DETAILED DESCRIPTION OF EXAMPLE EMBODIMENTS
[0016] In the following description, for purposes of explanation
and not limitation, specific details are set forth in order to
provide a thorough understanding of the present invention. However,
it will be apparent to one skilled in the art that the present
invention may be practiced in other embodiments that depart from
these specific details. In other instances, detailed descriptions
of well-known methods and devices are omitted so as to not obscure
the description of the present invention with unnecessary
detail.
[0017] The present disclosure is targeted towards developing high
temperature and flame resistant composites and addressing composite
processability based on cost effective manufacturing techniques
such as resin transfer molding (RTM), resin infusion molding, and
filament winding. One objective has been concerned with the
incorporation of units within the backbone to enhance the
flammability resistance and thermo-oxidative properties while
retaining low temperature processability. A low melt viscosity
resin enables composite processing by resin transfer molding (RTM)
and resin infusion methods. Furthermore, a low melt viscosity and a
larger processing window are useful for fabrication of thick
composite sections where the melt has to impregnate shaped thick
fiber preforms.
[0018] This disclosure is related to the synthesis and
polymerization of low melting oligomeric phthalonitrile monomers
containing multiple aromatic ether and phosphine oxide moieties
between the terminal phthalonitrile units. The phosphine
oxide-containing phthalonitrile monomers upon polymerization to
thermosets can have thermo-oxidative and flammability properties
for ship, submarine, and aerospace applications and may withstand
continuous high temperatures (300-375.degree. C.) in oxidative
environments such as air for extended periods. The oligomeric
phthalonitrile polymers may have melting points between 50 and
100.degree. C. with the polymerization occurring in excess of
200.degree.
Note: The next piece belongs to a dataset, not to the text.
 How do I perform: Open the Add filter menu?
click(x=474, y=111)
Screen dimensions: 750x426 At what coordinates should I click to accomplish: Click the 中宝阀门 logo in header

C.
[0019] The use of low molecular weight precursor resins to obtain
thermosetting polymeric materials with high thermo-oxidative
properties may be advantageous from a processing standpoint.
Precursor resins are useful in composite fabrication by a variety
of methods such as resin infusion molding, resin transfer molding,
filament winding, and prepreg consolidation. The phthalonitriles
may be suitable for numerous aerospace and electronic applications
due to their potential thermal and oxidative properties, ease of
processability, and low water absorption relative to other high
temperature polymers such as polyimides. Furthermore, resins with a
large window between the melting point and the cure temperature may
be desirable to control the viscosity and the rate of curing. With
the phthalonitrile monomers disclosed herein, processability to
shaped composite components may be achieved in non-autoclave
conditions potentially above 70.degree. C. and by cost effective
methods.
[0020] The synthesis of the thermoset may be performed in three
steps. First, an aromatic diol is reacted with a
bis(fluorophenyl)phosphine oxide such as
bis(4-fluorophenyl)phenylphosphine oxide,
bis(4-fluorophenyl)methylphosphine oxide, or a mixture thereof to
form an oligomer. Bis(3-fluorophenyl)phosphine oxides may also be
used, which may result in lower melting temperatures. Second, the
oligomer is reacted with a 3- or 4-nitrophthalonitrile to make a
phthalonitrile monomer. Third, the phthalonitrile monomer is cured
to make a thermoset. These steps are shown in FIG. 1. Any reference
to an ingredient can refer to one embodiment of such ingredient or
a combination of one or more embodiments. All polymeric and
oligomeric structures claimed include all configurations, isomers,
and tacticities of the polymers and oligomers within the scope of
the claims. The term "oligomer" as used herein does not place any
upper or lower limit on the chain length of the oligomer and means
that one or more compounds of the general formula are present with
the average molecular weight dependent on the ratios of
reactants.
[0021] The synthesis of a series of oligomeric multiple aromatic
ether-linked phthalonitriles that contain an arylene ether
phosphine oxide unit in the backbone was achieved by a nucleophilic
displacement reaction utilizing an activated halogen containing
compound, bis(4-fluorophenyl)phenylphosphine oxide 3.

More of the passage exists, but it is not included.